On my last birthday, I was sixty-six. For what amounts to half my life, I’ve been able to work within a single artistic home, something rare and wonderful in the world of American theatre.
But all homes are temporary and TJT is about to end – at least in its current form. Many of you have already heard this news and know why we’ve decided to close the company at the end of the 2012, thirty-fourth season. If you haven’t, there’s a brief account on the TJT website, http://www.tjt-sf.org.

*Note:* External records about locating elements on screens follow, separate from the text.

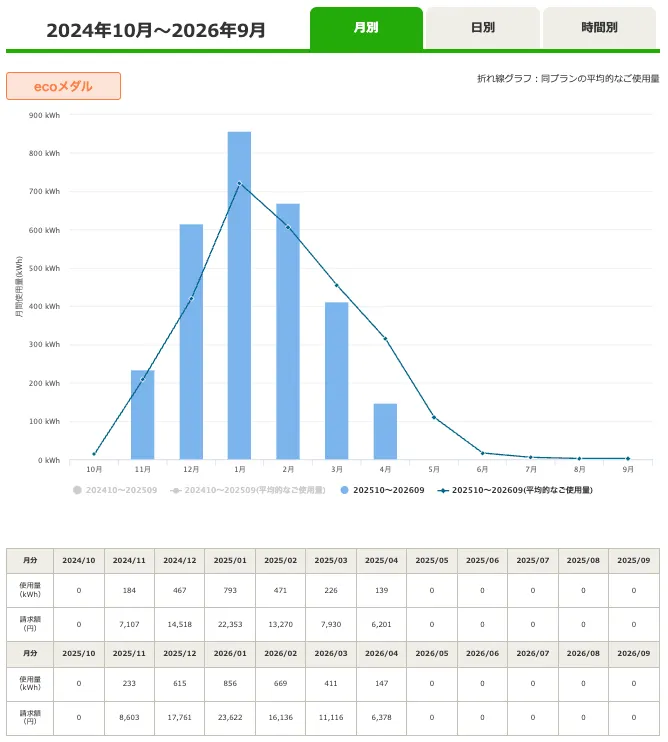Switch to the 月別 tab
This screenshot has width=668, height=742.
point(366,27)
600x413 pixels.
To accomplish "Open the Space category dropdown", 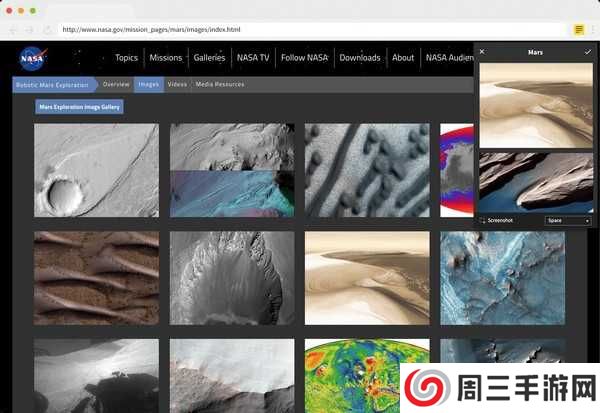I will click(568, 220).
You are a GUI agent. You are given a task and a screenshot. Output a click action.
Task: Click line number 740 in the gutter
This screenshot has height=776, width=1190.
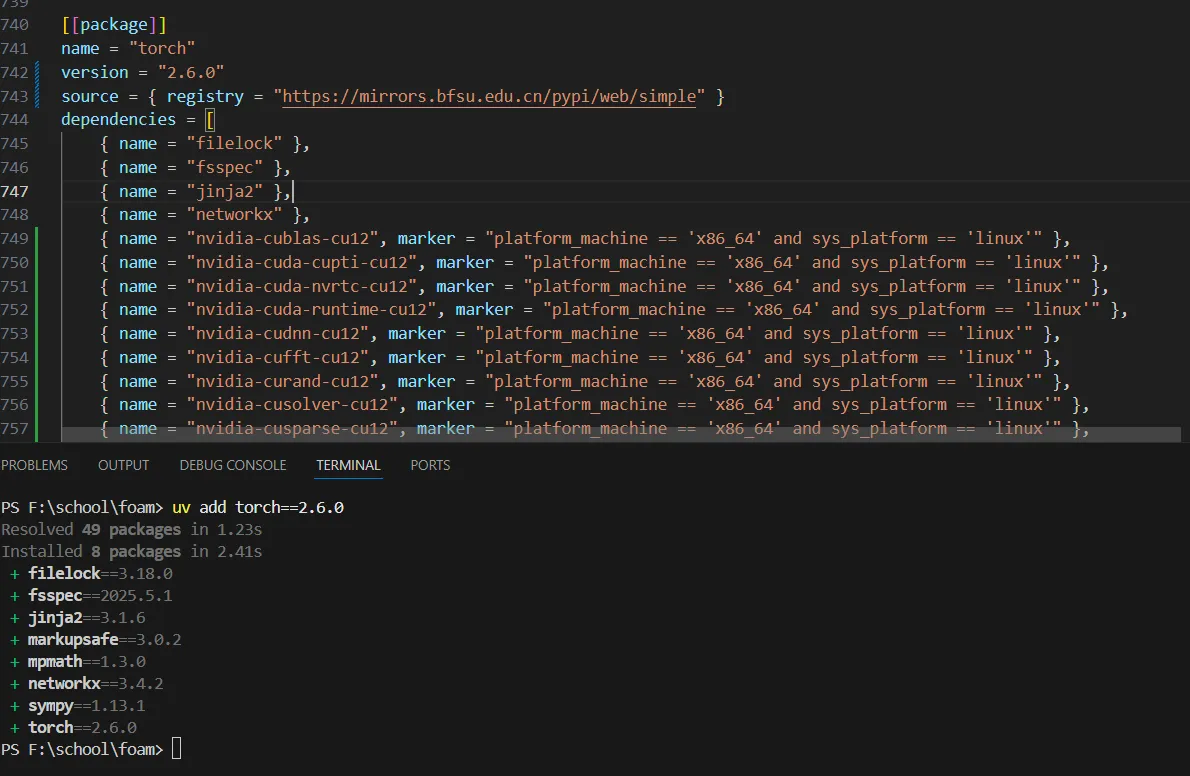pos(15,25)
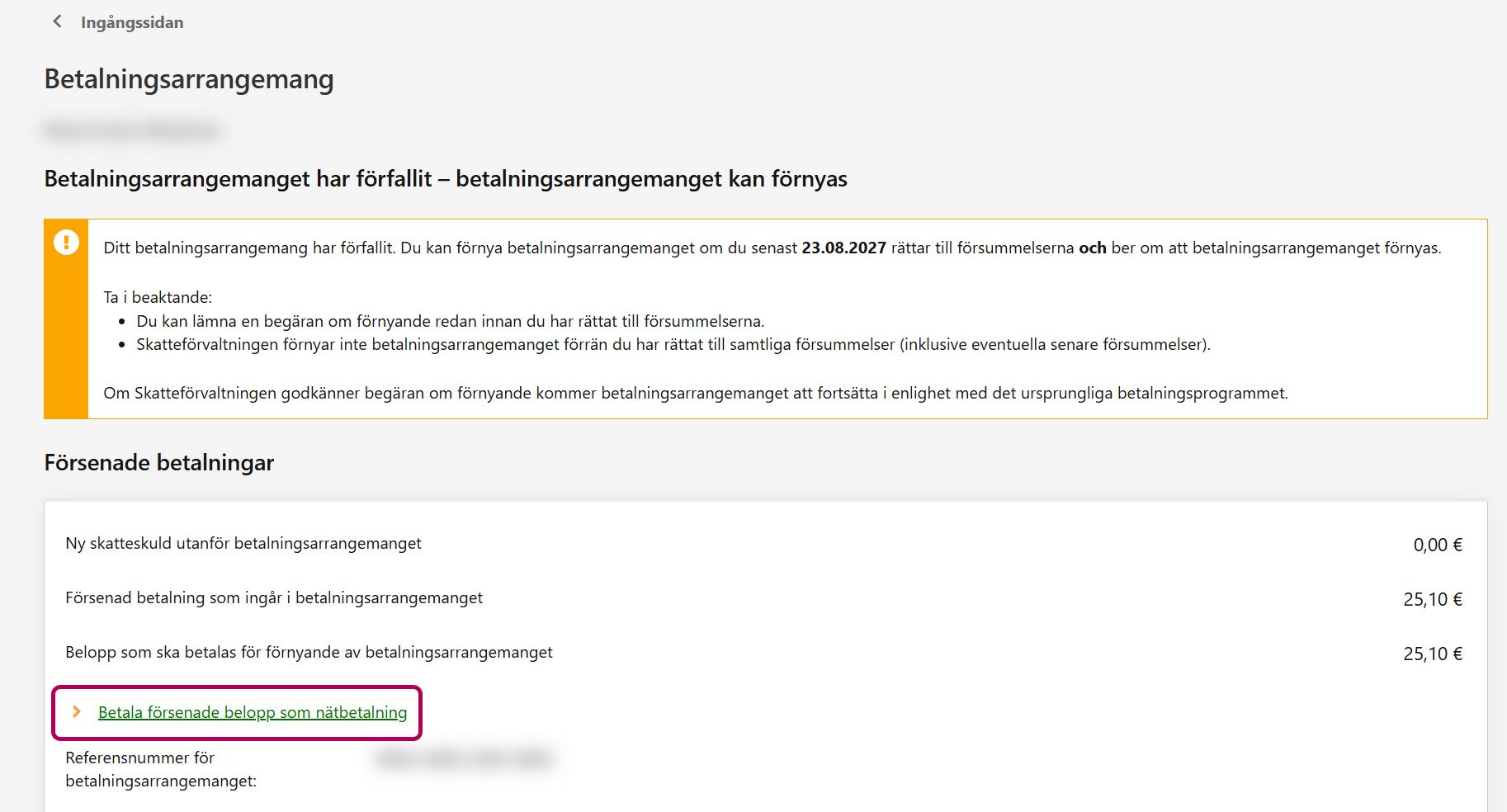The image size is (1507, 812).
Task: Click the Referensnummer för betalningsarrangemanget label
Action: (x=161, y=769)
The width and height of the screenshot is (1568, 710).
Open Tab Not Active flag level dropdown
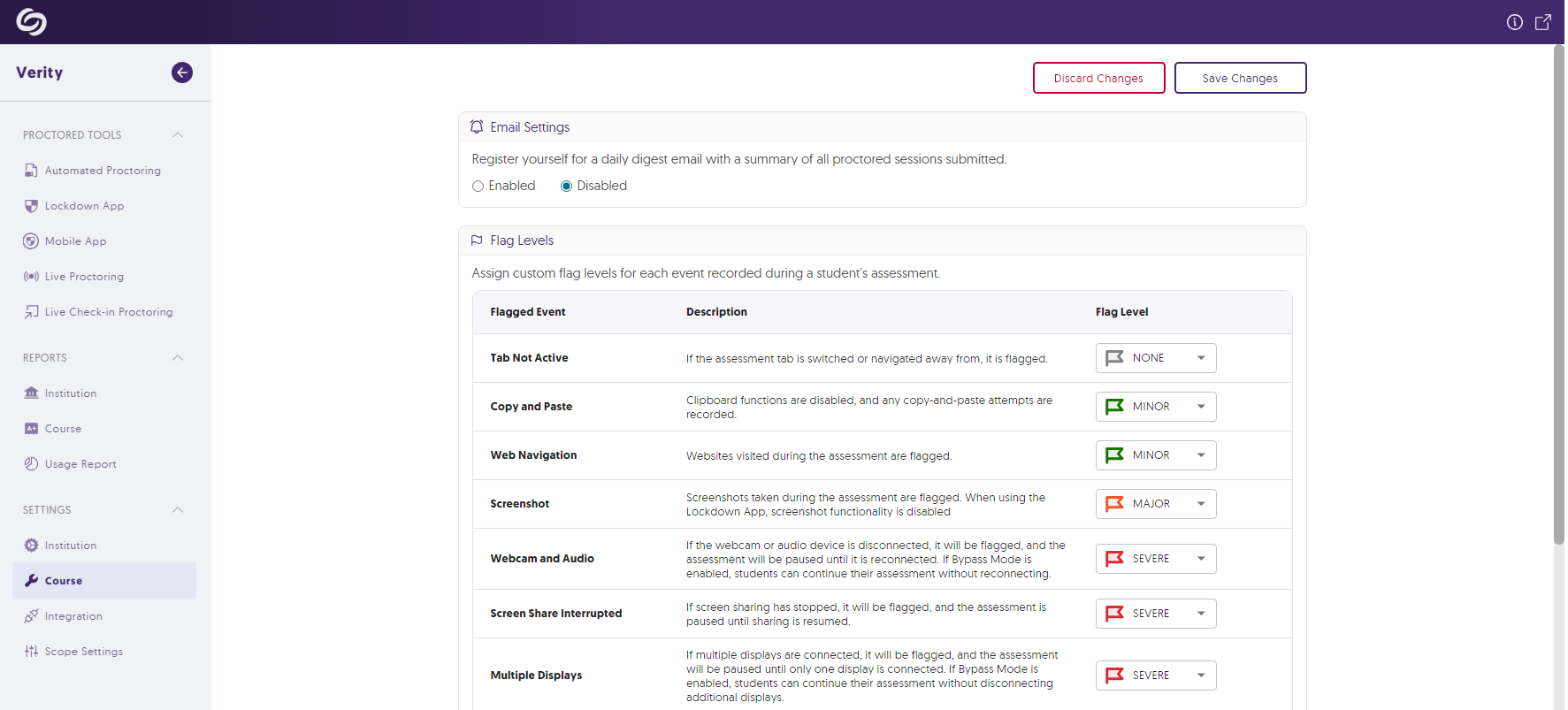coord(1155,358)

In 1931, the founding members of The Group Theatre created a community of trust that allowed them to “build a dream” together and, from it, make a new kind of theatre – one that could shape a still-young, American culture. The plays they produced – particularly those by Group member Clifford Odets – became touchstones for generations of American writers: Arthur Miller, Alfred Kazin, Bernard Malamud, Grace Paley, among others.

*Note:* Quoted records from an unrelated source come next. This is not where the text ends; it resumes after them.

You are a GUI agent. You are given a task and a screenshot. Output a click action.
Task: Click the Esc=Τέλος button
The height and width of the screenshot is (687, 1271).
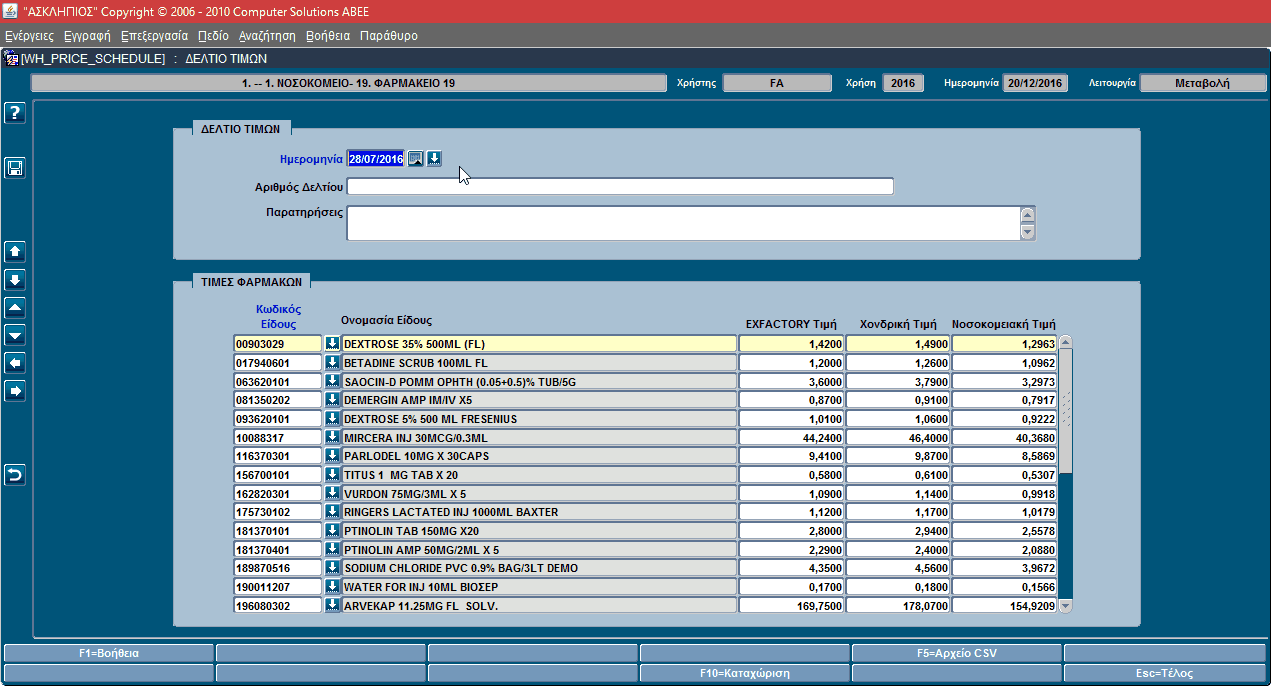pyautogui.click(x=1165, y=673)
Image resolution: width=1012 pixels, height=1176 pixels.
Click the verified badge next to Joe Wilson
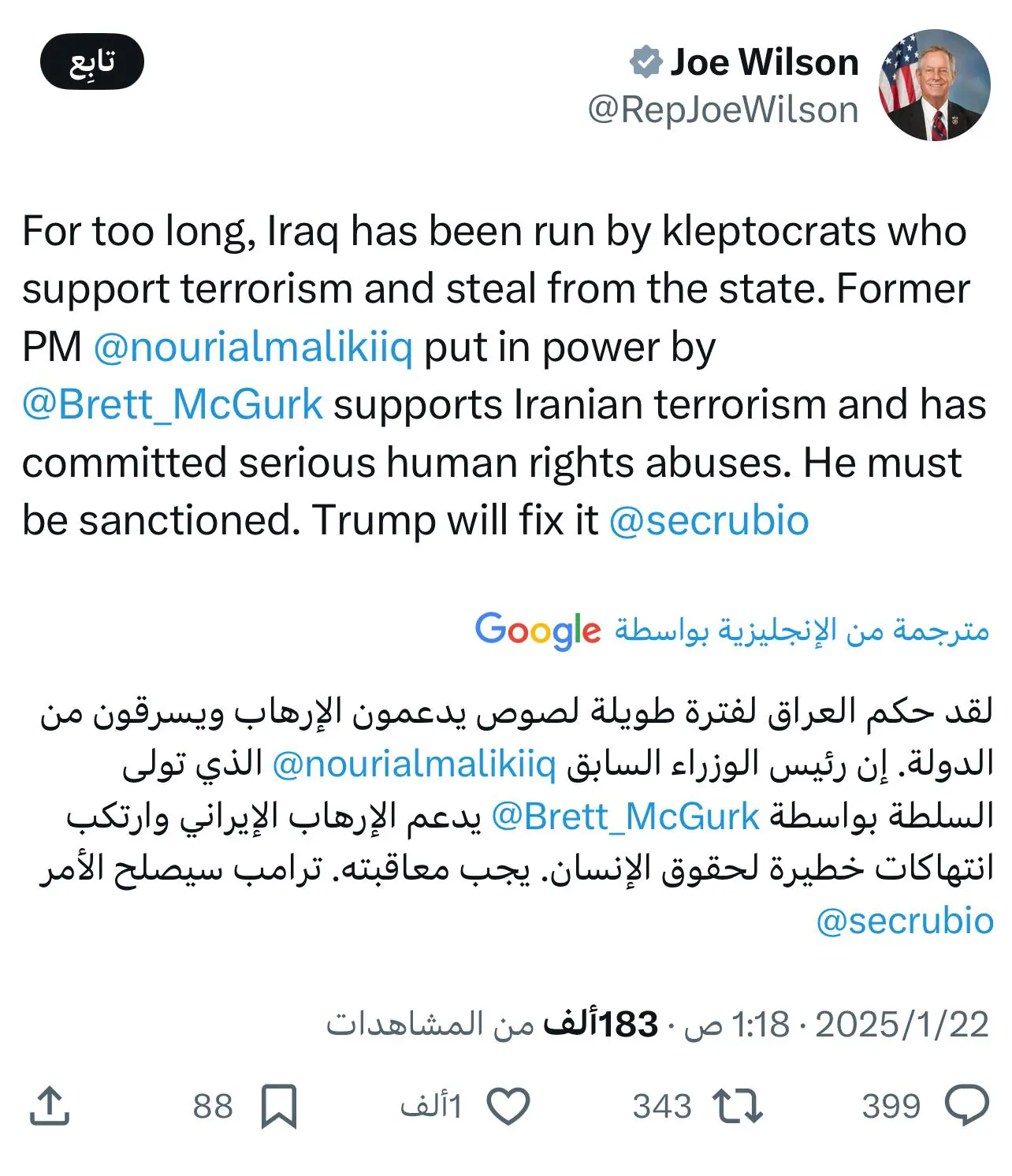(646, 62)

For me, the great discovery of the five years I spent researching and writing In the Maze… has been that the Group’s story is, perhaps, its greatest and most far-reaching gift to all of us who followed. As I came to know the landscape of that story, I recognized its contours in the turbulent history of all the American ensemble theatres whose work inspired TJT’s: The Living Theatre, The Open Theatre, The Free Southern Theatre, Bread and Puppet, Teatro Campesino, and more. I learned that before Harold Clurman, Lee Strasberg, Cheryl Crawford and about twenty-five more young theatre-makers started the Group, there had never been any ensemble theatre in this country and there had been no serious representation on stage of working-class, immigrant or poor Americans. No plays that drew on the enormous energy that had been building through the first three decades of the roiling century. I felt as though I had met my ancestors.
When my travels through the 1930s began, I had no idea that TJT was approaching its own end as an ensemble theatre or that In the Maze of Our Own Lives would launch its last season. Neither did I have any idea, when I began work on this play, that a new movement like Occupy Wall Street and all the gatherings it has inspired around the world would be embodying so many of the same hopes for real democracy that motivated the Group.

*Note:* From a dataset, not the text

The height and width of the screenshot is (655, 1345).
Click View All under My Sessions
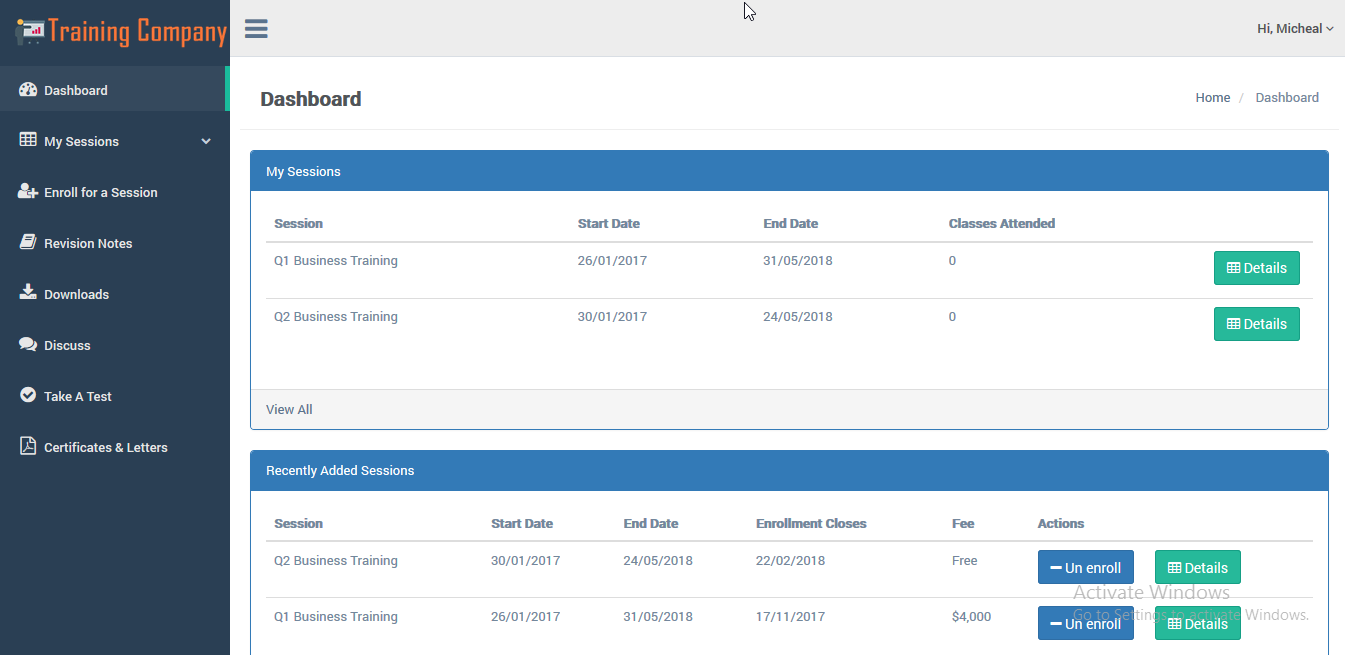[x=289, y=409]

Life, in all its beautiful, ironic and poignant artistry, has rhymed our story with the Group’s. There’s a hard-won wisdom embedded in that story: the closing of any single theatre is not, as Harold Clurman put it, a catastrophe. In the Maze of Our Own Lives ends with my version of Clurman saying:
“Someday the accountants are going to look back at what we did and try to come up with a balance sheet for The Group Theatre. Success. Failure. Screw ‘em. Success and failure mean nothing next to what we lived and what lived in us. You know this. We all do: an impulse moved through us and it changed America.
“If it’s finished with us, it might be a relief.
“But if no one insists on paying attention to farmers and pipefitters, to janitors and young mothers being worked to death; if the passion to tell every forgotten story dies out, then it’s a gaping goddamn wound – a fatal wound – in the American soul.”